### Record set
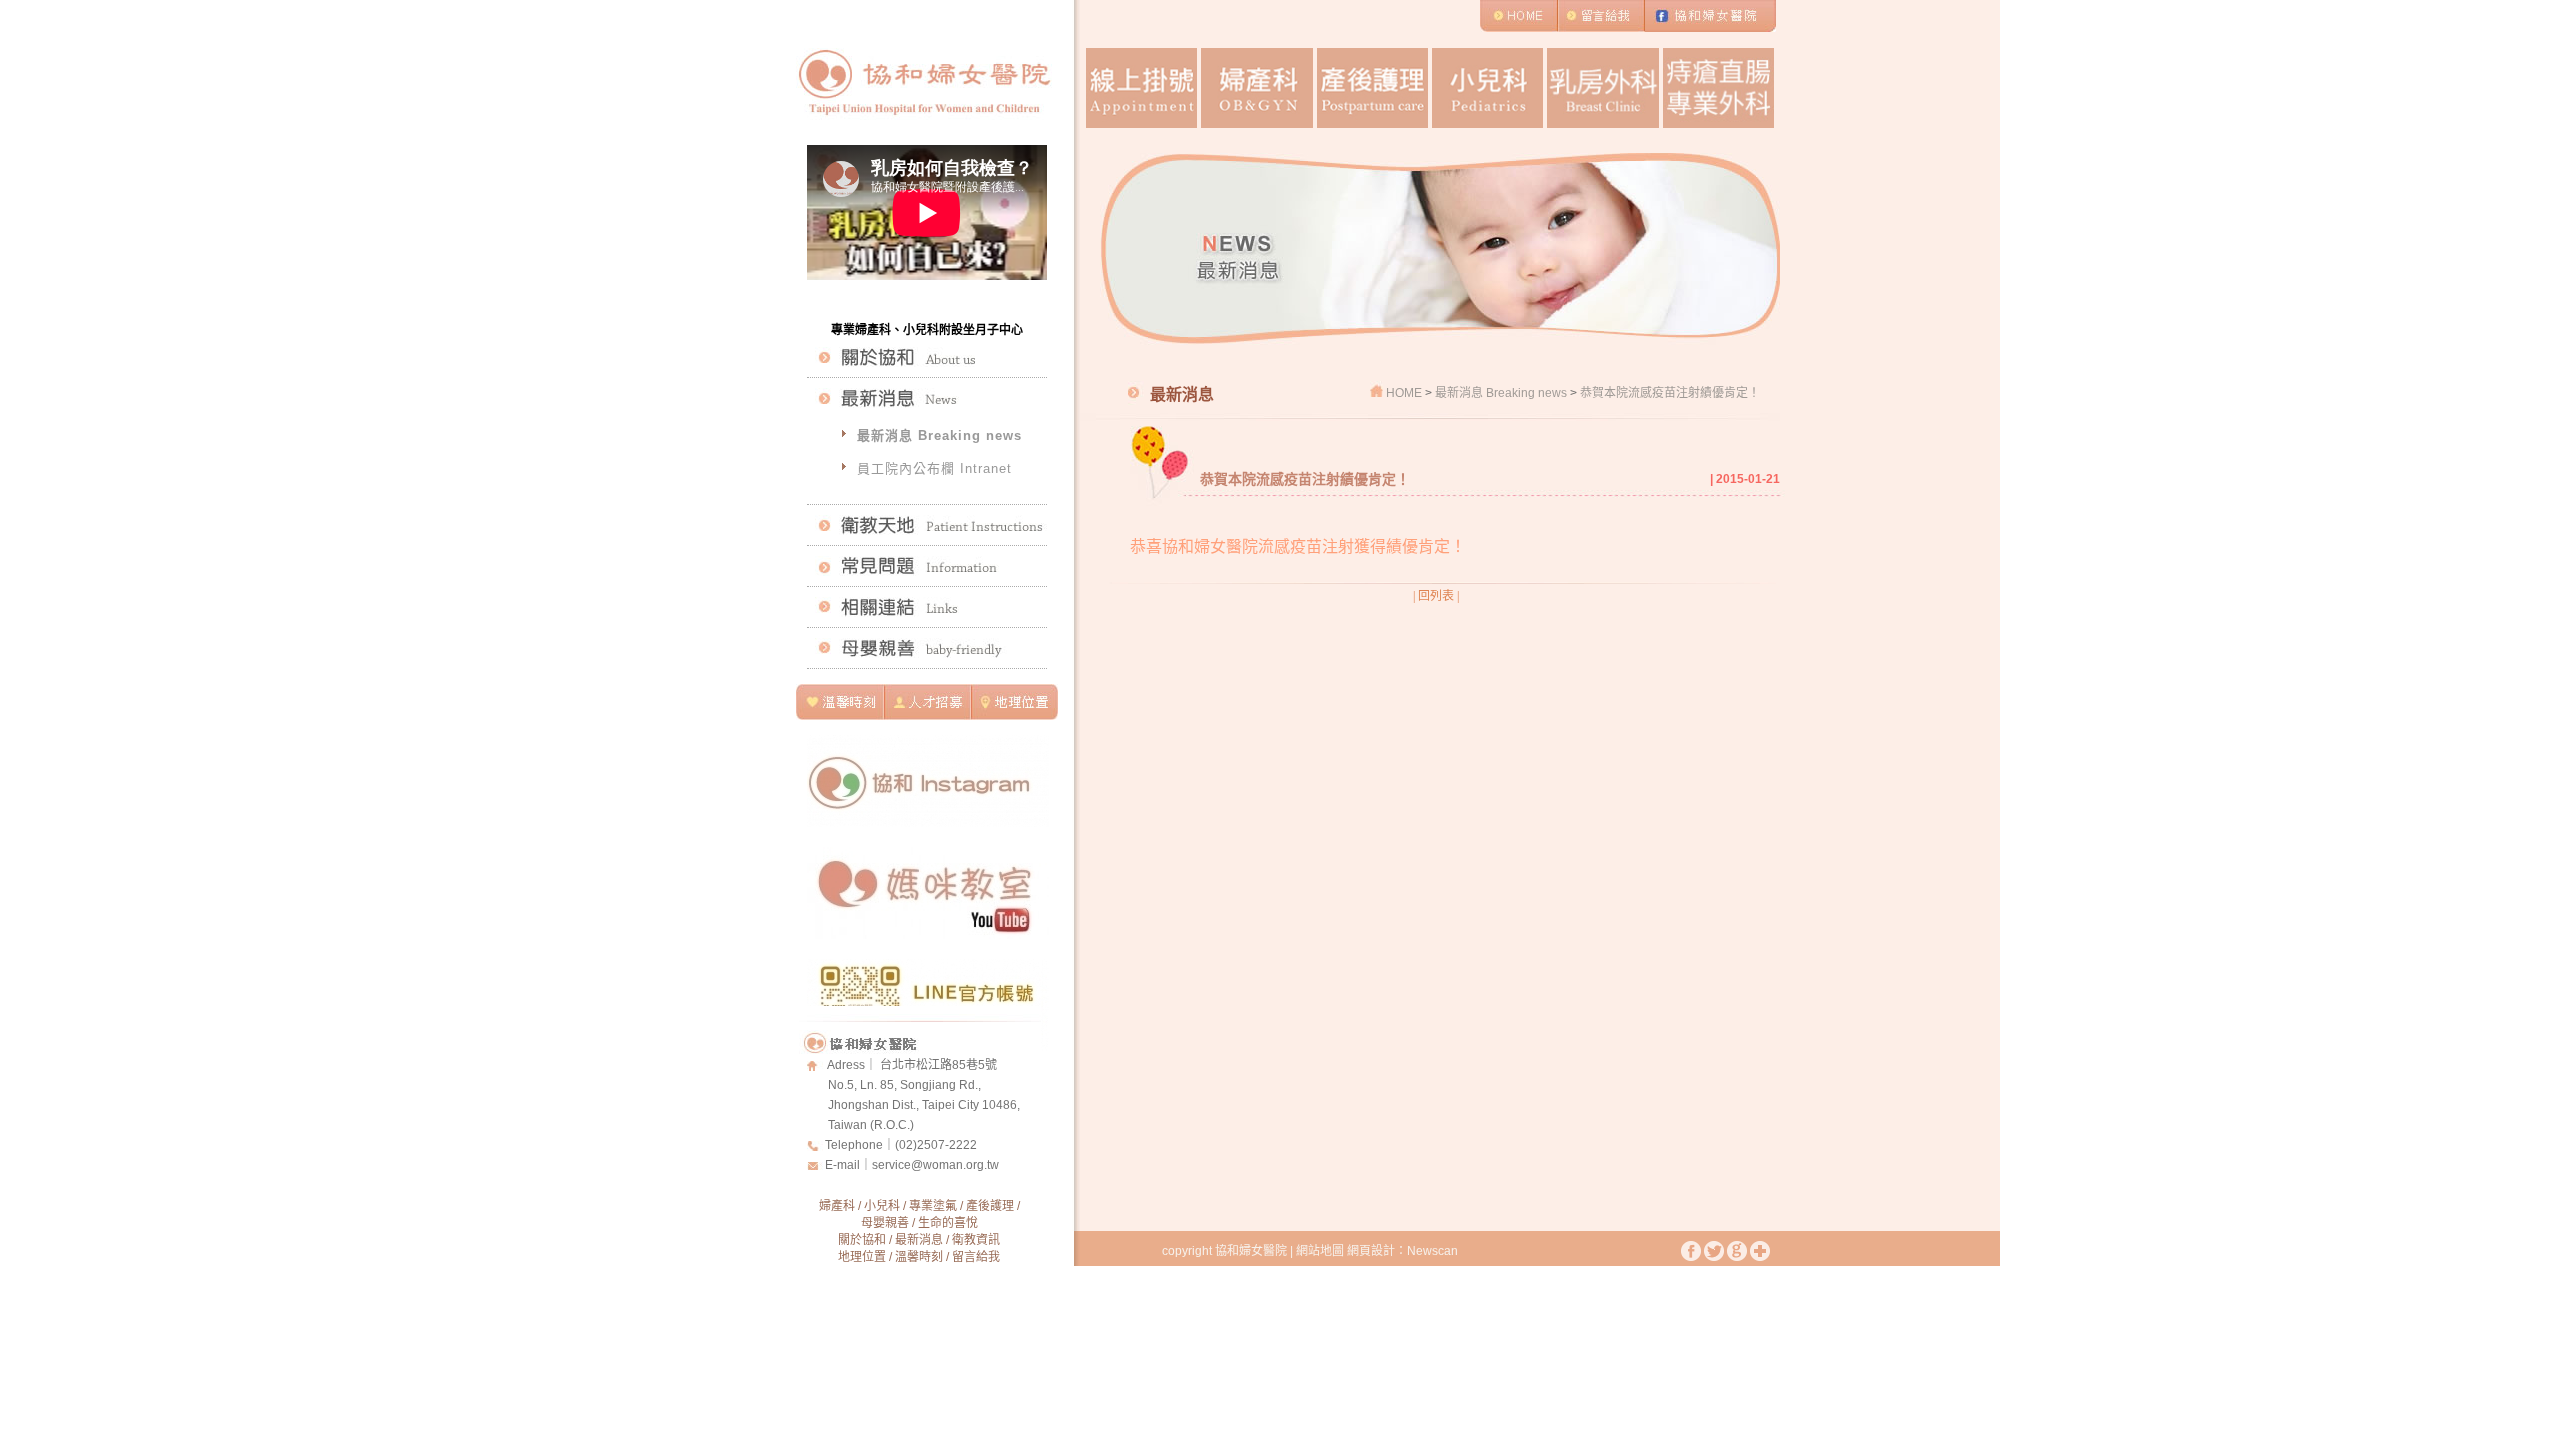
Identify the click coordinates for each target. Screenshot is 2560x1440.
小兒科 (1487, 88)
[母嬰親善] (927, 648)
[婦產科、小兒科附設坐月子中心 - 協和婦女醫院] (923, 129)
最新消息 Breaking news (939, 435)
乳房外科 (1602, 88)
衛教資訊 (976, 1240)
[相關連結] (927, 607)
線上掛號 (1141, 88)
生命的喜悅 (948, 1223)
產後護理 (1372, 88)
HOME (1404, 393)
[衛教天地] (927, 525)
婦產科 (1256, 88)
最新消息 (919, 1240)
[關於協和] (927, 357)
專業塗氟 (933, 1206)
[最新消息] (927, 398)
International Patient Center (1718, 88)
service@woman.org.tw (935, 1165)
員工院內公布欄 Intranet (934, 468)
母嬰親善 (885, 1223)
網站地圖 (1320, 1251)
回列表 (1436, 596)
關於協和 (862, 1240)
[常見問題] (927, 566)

### What needs to be done
Each line, beginning at the one that contains "生命的喜悅 (948, 1223)" and continuing through the end of the records, must be written out exactly, first and last included.

### Output
生命的喜悅 (948, 1223)
產後護理 (1372, 88)
HOME (1404, 393)
[衛教天地] (927, 525)
婦產科 (1256, 88)
最新消息 (919, 1240)
[關於協和] (927, 357)
專業塗氟 (933, 1206)
[最新消息] (927, 398)
International Patient Center (1718, 88)
service@woman.org.tw (935, 1165)
員工院內公布欄 Intranet (934, 468)
母嬰親善 (885, 1223)
網站地圖 (1320, 1251)
回列表 (1436, 596)
關於協和 (862, 1240)
[常見問題] (927, 566)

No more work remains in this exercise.